The problem — Would you transcribe all of the entries that follow, word for word?

Record excerpts —
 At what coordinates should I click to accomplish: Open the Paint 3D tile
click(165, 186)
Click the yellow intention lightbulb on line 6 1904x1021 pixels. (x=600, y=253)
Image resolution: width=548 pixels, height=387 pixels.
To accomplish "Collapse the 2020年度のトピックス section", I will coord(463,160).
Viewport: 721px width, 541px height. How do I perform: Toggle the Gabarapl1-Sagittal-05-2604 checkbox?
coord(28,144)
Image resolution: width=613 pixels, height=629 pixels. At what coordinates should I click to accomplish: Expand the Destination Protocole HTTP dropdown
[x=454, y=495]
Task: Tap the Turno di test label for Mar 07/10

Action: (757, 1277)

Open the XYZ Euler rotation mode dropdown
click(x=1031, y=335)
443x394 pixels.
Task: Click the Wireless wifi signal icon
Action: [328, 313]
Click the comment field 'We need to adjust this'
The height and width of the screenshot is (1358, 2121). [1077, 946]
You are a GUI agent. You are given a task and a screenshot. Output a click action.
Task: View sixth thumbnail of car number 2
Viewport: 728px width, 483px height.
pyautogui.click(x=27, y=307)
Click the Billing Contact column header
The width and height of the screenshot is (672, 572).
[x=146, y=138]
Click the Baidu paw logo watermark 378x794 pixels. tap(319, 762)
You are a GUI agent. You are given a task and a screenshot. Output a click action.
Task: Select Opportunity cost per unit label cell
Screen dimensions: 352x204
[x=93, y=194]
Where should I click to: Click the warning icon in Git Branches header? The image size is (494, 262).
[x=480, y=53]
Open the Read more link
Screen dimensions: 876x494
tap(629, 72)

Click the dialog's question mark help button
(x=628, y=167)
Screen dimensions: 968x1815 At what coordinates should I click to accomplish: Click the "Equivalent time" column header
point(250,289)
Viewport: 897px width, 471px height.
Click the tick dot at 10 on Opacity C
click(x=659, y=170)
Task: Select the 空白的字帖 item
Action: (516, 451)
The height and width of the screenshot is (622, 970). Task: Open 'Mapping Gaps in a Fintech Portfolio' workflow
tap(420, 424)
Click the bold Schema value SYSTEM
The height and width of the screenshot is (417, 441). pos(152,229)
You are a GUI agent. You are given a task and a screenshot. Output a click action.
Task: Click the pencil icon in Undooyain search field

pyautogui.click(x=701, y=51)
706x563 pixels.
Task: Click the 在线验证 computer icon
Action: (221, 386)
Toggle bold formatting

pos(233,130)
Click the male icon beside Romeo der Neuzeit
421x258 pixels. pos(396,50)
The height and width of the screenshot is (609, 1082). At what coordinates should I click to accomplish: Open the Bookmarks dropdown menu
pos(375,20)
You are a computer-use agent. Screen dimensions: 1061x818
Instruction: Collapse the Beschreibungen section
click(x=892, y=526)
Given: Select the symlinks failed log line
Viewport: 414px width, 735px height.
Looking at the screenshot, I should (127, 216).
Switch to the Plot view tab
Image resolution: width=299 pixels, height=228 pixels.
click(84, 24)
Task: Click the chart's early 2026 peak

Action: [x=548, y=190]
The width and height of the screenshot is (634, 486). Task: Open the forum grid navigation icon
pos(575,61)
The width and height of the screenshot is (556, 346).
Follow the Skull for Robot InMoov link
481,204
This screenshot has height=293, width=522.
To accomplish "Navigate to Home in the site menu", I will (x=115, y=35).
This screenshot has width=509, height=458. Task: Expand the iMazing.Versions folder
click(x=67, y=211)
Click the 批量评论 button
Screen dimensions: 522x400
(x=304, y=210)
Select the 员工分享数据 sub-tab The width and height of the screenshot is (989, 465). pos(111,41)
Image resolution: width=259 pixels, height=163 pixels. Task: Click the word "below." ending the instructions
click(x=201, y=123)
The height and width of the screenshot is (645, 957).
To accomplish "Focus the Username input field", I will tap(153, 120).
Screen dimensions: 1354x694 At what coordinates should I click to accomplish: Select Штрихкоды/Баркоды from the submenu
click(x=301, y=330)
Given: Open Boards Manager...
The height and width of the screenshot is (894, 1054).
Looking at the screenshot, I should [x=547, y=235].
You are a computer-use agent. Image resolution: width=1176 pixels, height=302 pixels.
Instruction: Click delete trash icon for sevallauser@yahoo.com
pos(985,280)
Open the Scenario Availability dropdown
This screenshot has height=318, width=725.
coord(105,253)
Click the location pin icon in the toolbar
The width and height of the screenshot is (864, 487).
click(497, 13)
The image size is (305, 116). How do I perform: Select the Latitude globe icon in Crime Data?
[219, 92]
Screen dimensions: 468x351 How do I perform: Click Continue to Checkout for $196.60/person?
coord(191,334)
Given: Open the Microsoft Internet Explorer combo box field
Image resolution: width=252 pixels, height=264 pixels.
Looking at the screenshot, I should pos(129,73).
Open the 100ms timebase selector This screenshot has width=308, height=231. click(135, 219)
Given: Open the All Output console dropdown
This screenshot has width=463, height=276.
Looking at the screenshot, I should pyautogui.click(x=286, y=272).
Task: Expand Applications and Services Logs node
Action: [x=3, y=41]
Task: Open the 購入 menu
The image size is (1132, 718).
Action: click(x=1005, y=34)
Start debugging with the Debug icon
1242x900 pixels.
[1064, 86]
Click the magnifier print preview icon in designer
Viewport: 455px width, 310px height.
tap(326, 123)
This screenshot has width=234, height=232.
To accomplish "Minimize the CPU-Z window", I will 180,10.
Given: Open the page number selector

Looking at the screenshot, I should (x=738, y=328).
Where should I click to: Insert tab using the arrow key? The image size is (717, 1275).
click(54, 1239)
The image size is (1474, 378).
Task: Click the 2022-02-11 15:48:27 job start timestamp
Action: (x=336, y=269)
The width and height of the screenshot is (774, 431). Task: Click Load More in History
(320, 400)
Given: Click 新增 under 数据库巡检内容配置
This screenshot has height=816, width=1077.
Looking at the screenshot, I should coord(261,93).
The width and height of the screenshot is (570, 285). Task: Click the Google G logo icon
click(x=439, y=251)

Output of the exercise —
 At what coordinates should I click to accomplish: Open the Paint 3D tile
click(165, 186)
Click the yellow intention lightbulb on line 6 1904x1021 pixels. (x=600, y=253)
Image resolution: width=548 pixels, height=387 pixels.
To accomplish "Collapse the 2020年度のトピックス section", I will coord(463,160).
Viewport: 721px width, 541px height. How do I perform: Toggle the Gabarapl1-Sagittal-05-2604 checkbox?
coord(28,144)
Image resolution: width=613 pixels, height=629 pixels. At what coordinates should I click to accomplish: Expand the Destination Protocole HTTP dropdown
[x=454, y=495]
Task: Tap the Turno di test label for Mar 07/10

Action: (757, 1277)

Open the XYZ Euler rotation mode dropdown
click(x=1031, y=335)
443x394 pixels.
Task: Click the Wireless wifi signal icon
Action: [328, 313]
Click the comment field 'We need to adjust this'
The height and width of the screenshot is (1358, 2121). [1077, 946]
You are a GUI agent. You are given a task and a screenshot. Output a click action.
Task: View sixth thumbnail of car number 2
Viewport: 728px width, 483px height.
pyautogui.click(x=27, y=307)
Click the Billing Contact column header
The width and height of the screenshot is (672, 572).
[x=146, y=138]
Click the Baidu paw logo watermark 378x794 pixels. tap(319, 762)
You are a GUI agent. You are given a task and a screenshot. Output a click action.
Task: Select Opportunity cost per unit label cell
Screen dimensions: 352x204
[x=93, y=194]
Where should I click to: Click the warning icon in Git Branches header? The image size is (494, 262).
[x=480, y=53]
Open the Read more link
Screen dimensions: 876x494
tap(629, 72)

Click the dialog's question mark help button
(x=628, y=167)
Screen dimensions: 968x1815 At what coordinates should I click to accomplish: Click the "Equivalent time" column header
point(250,289)
Viewport: 897px width, 471px height.
Click the tick dot at 10 on Opacity C
click(x=659, y=170)
Task: Select the 空白的字帖 item
Action: (516, 451)
The height and width of the screenshot is (622, 970). Task: Open 'Mapping Gaps in a Fintech Portfolio' workflow
tap(420, 424)
Click the bold Schema value SYSTEM
The height and width of the screenshot is (417, 441). pos(152,229)
You are a GUI agent. You are given a task and a screenshot. Output a click action.
Task: Click the pencil icon in Undooyain search field

pyautogui.click(x=701, y=51)
706x563 pixels.
Task: Click the 在线验证 computer icon
Action: (221, 386)
Toggle bold formatting

pos(233,130)
Click the male icon beside Romeo der Neuzeit
421x258 pixels. pos(396,50)
The height and width of the screenshot is (609, 1082). At what coordinates should I click to accomplish: Open the Bookmarks dropdown menu
pos(375,20)
You are a computer-use agent. Screen dimensions: 1061x818
Instruction: Collapse the Beschreibungen section
click(x=892, y=526)
Given: Select the symlinks failed log line
Viewport: 414px width, 735px height.
Looking at the screenshot, I should (127, 216).
Switch to the Plot view tab
Image resolution: width=299 pixels, height=228 pixels.
click(84, 24)
Task: Click the chart's early 2026 peak

Action: [x=548, y=190]
The width and height of the screenshot is (634, 486). Task: Open the forum grid navigation icon
pos(575,61)
The width and height of the screenshot is (556, 346).
Follow the Skull for Robot InMoov link
481,204
This screenshot has height=293, width=522.
To accomplish "Navigate to Home in the site menu", I will (x=115, y=35).
This screenshot has width=509, height=458. Task: Expand the iMazing.Versions folder
click(x=67, y=211)
Click the 批量评论 button
Screen dimensions: 522x400
(x=304, y=210)
Select the 员工分享数据 sub-tab The width and height of the screenshot is (989, 465). pos(111,41)
Image resolution: width=259 pixels, height=163 pixels. Task: Click the word "below." ending the instructions
click(x=201, y=123)
The height and width of the screenshot is (645, 957).
To accomplish "Focus the Username input field", I will tap(153, 120).
Screen dimensions: 1354x694 At what coordinates should I click to accomplish: Select Штрихкоды/Баркоды from the submenu
click(x=301, y=330)
Given: Open Boards Manager...
The height and width of the screenshot is (894, 1054).
Looking at the screenshot, I should [x=547, y=235].
You are a computer-use agent. Image resolution: width=1176 pixels, height=302 pixels.
Instruction: Click delete trash icon for sevallauser@yahoo.com
pos(985,280)
Open the Scenario Availability dropdown
This screenshot has height=318, width=725.
coord(105,253)
Click the location pin icon in the toolbar
The width and height of the screenshot is (864, 487).
click(497, 13)
The image size is (305, 116). How do I perform: Select the Latitude globe icon in Crime Data?
[219, 92]
Screen dimensions: 468x351 How do I perform: Click Continue to Checkout for $196.60/person?
coord(191,334)
Given: Open the Microsoft Internet Explorer combo box field
Image resolution: width=252 pixels, height=264 pixels.
Looking at the screenshot, I should pos(129,73).
Open the 100ms timebase selector This screenshot has width=308, height=231. click(135, 219)
Given: Open the All Output console dropdown
This screenshot has width=463, height=276.
Looking at the screenshot, I should pyautogui.click(x=286, y=272).
Task: Expand Applications and Services Logs node
Action: [x=3, y=41]
Task: Open the 購入 menu
The image size is (1132, 718).
Action: click(x=1005, y=34)
Start debugging with the Debug icon
1242x900 pixels.
[1064, 86]
Click the magnifier print preview icon in designer
Viewport: 455px width, 310px height.
tap(326, 123)
This screenshot has width=234, height=232.
To accomplish "Minimize the CPU-Z window", I will 180,10.
Given: Open the page number selector

Looking at the screenshot, I should (x=738, y=328).
Where should I click to: Insert tab using the arrow key? The image size is (717, 1275).
click(54, 1239)
The image size is (1474, 378).
Task: Click the 2022-02-11 15:48:27 job start timestamp
Action: (x=336, y=269)
The width and height of the screenshot is (774, 431). Task: Click Load More in History
(320, 400)
Given: Click 新增 under 数据库巡检内容配置
This screenshot has height=816, width=1077.
Looking at the screenshot, I should coord(261,93).
The width and height of the screenshot is (570, 285). Task: Click the Google G logo icon
click(x=439, y=251)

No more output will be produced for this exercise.